Memorandum: Plaintiff commenced this action seeking a declaration that it has no duty to defend or indemnify defendant Scott C. Mayer, Jr. in the underlying personal injury action. Plaintiff initially moved for summary judgment seeking that declaration and, by the order in appeal No. 1, Supreme Court denied the motion without prejudice. Plaintiff thereafter made a second motion for the same relief, and we conclude that the court erred in denying plaintiff’s second motion. We therefore dismiss the appeal from the order in appeal No. 1 as superseded by the order in appeal No. 2. “It is well established that a notice of cancellation is ineffective unless in strict compliance with the requirements of Vehicle and Traffic Law § 313 (1) (a)” (Barile v Kavanaugh, 67 NY2d 392, 399 [1986]), and plaintiff met its initial burden by demonstrating its strict compliance with the statute, i.e., plaintiff demonstrated that it timely and validly *1245cancelled the policy issued to Mayer based on his nonpayment of premiums (see generally Insurance Law § 313 [1] [a]; Badio v Liberty Mut. Fire Ins. Co., 12 AD3d 229 [2004]; Matter of State Farm Mut. Auto. Ins. Co. v Morales, 207 AD2d 546 [1994]; Matter of State Farm Mut. Auto. Ins. Co. v Cherian, 202 AD2d 434, 435 [1994]). The burden then shifted to defendants-respondents (defendants) “to ‘establish noncompliance with [Vehicle and Traffic Law § 313 (1) (a)] as to form and procedure’ ” (Cherian, 202 AD2d at 435, quoting Berrios v Lumbermens Mut.
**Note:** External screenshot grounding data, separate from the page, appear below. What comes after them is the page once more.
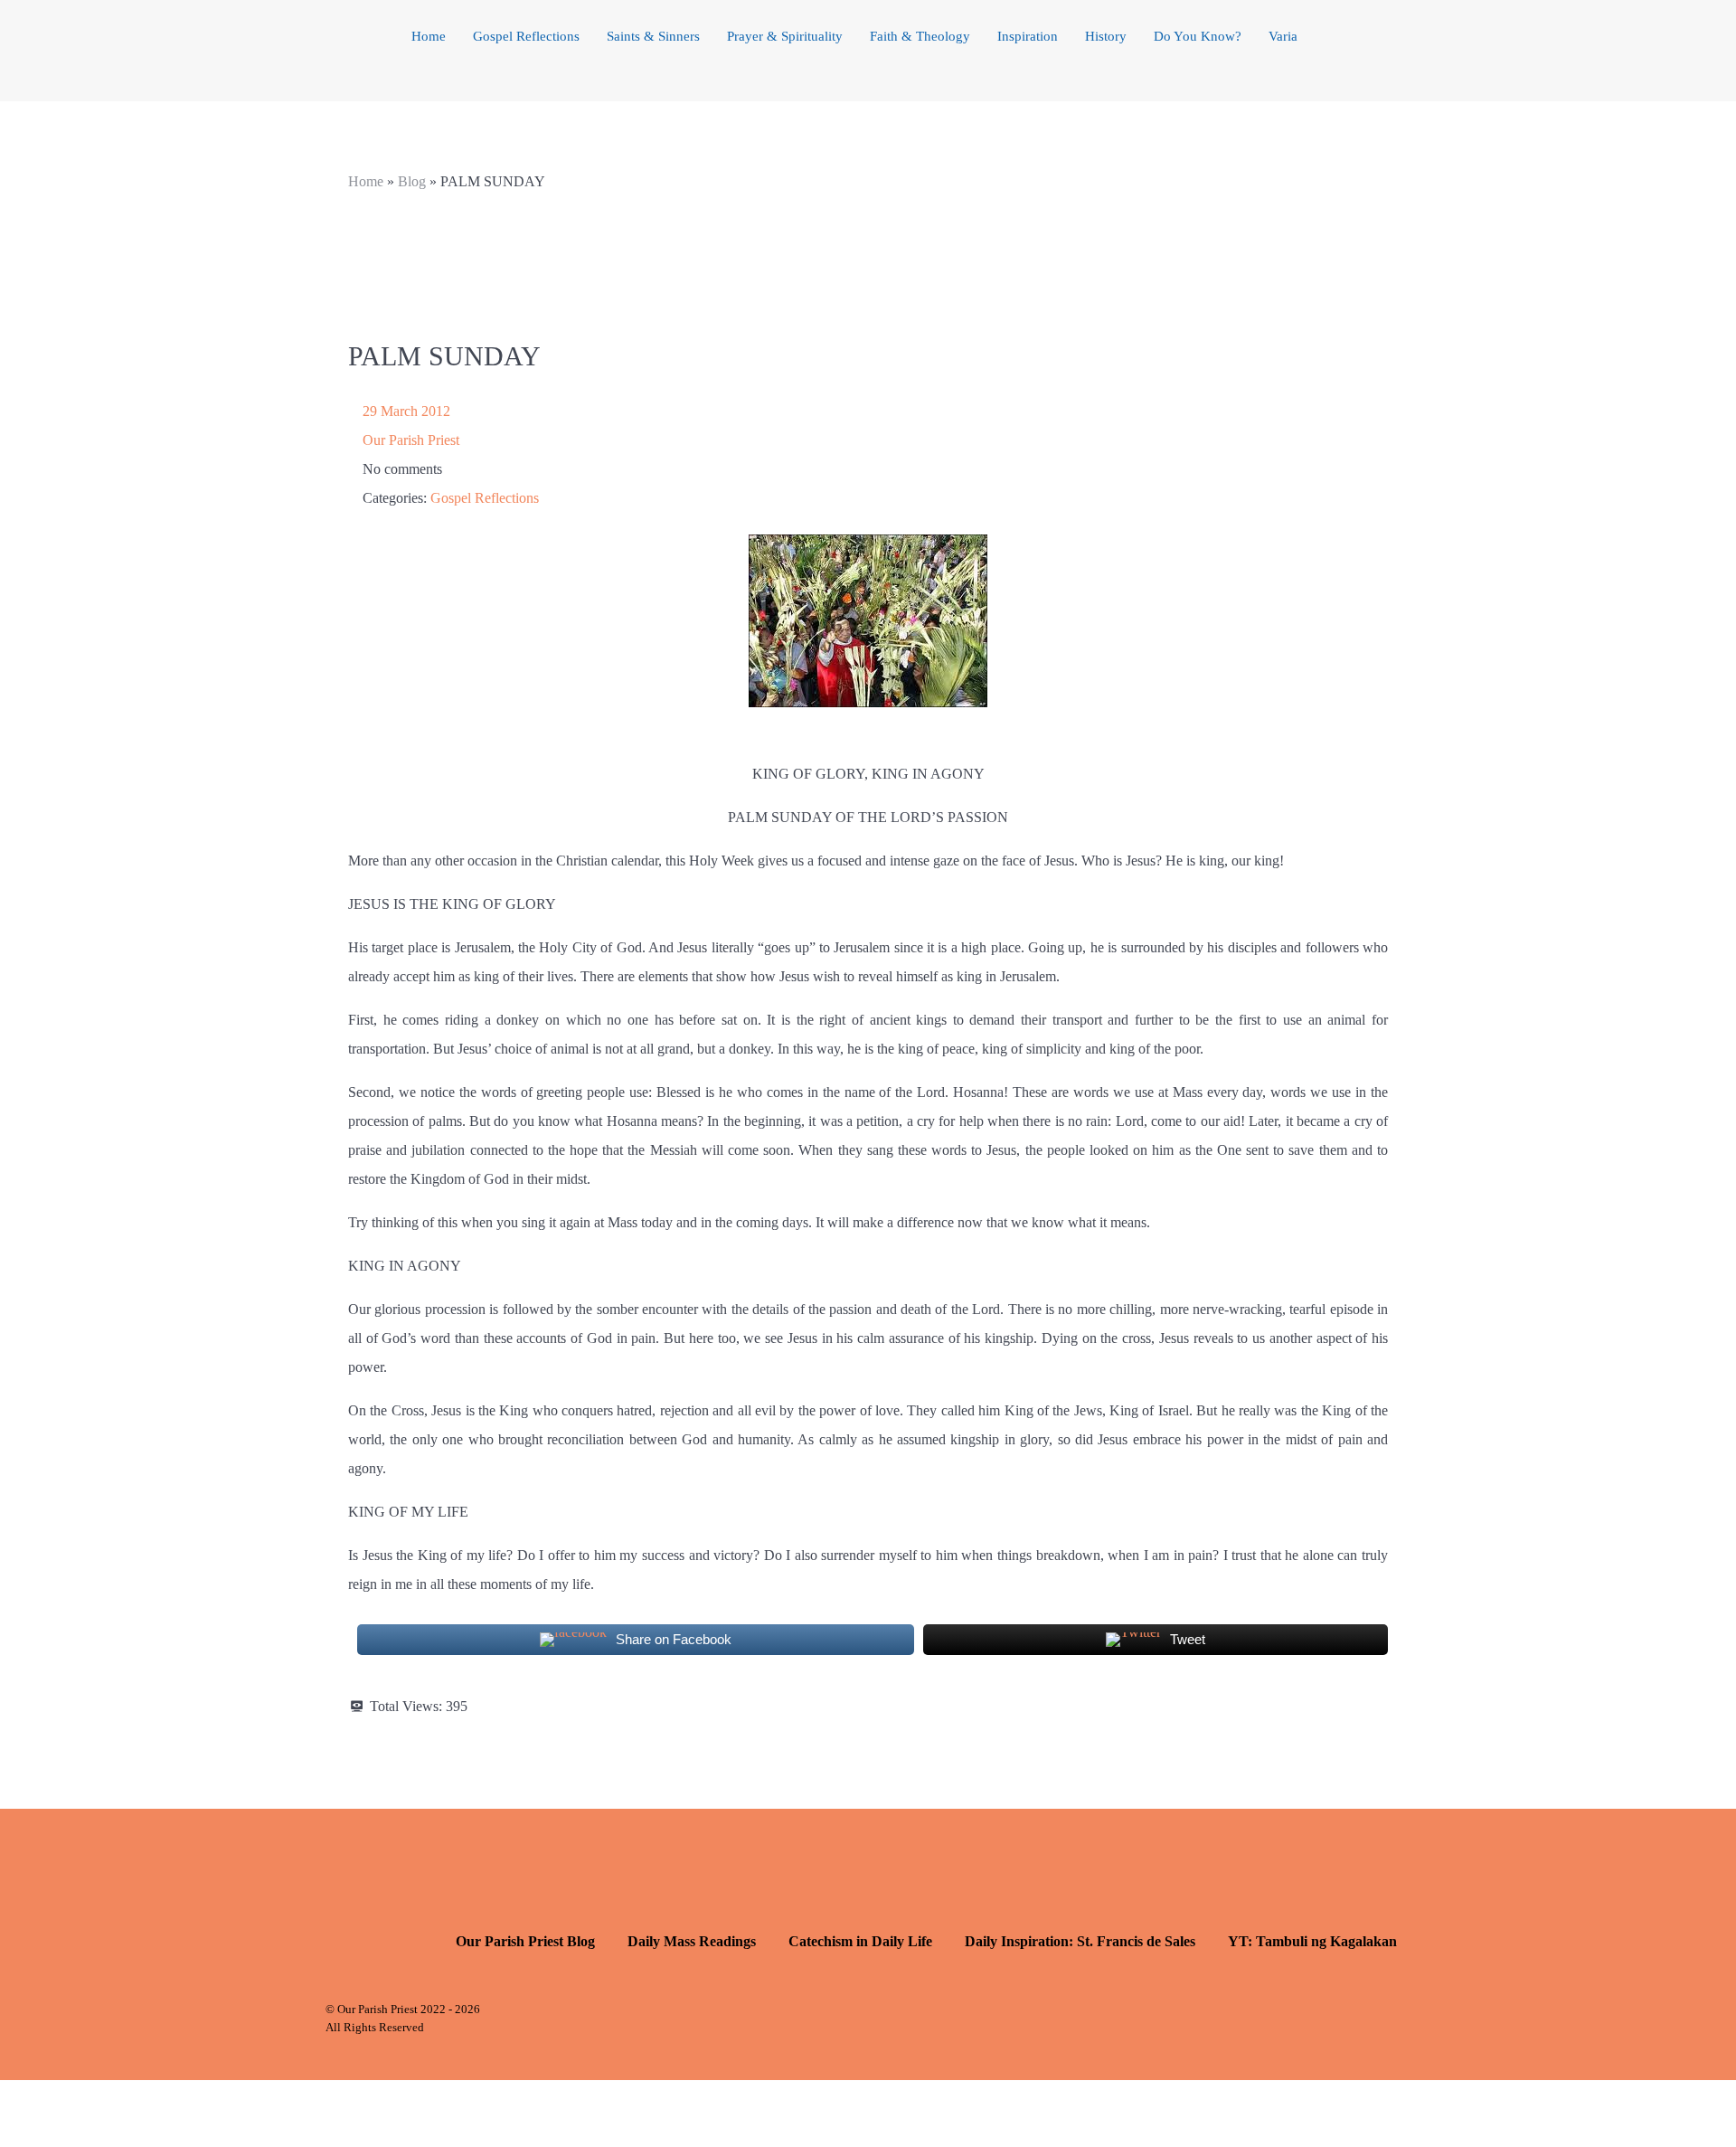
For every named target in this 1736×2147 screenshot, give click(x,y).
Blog (412, 181)
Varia (1283, 36)
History (1106, 36)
Cas. Co., 162 AD2d 365 [1990]), and defendants failed to meet that burden. Plaintiff submitted “evidence of its office mailing practice sufficient to establish that the notice of cancellation had been mailed and presumably received” (Badio, 12 AD3d at 230). The deposition testimony of Mayer that he did not recall receiving the notice is insufficient to rebut the presumption of receipt (see id. at 231). Present—Hurlbutt, J.P., Smith, Green, Pine and Gorski, JJ.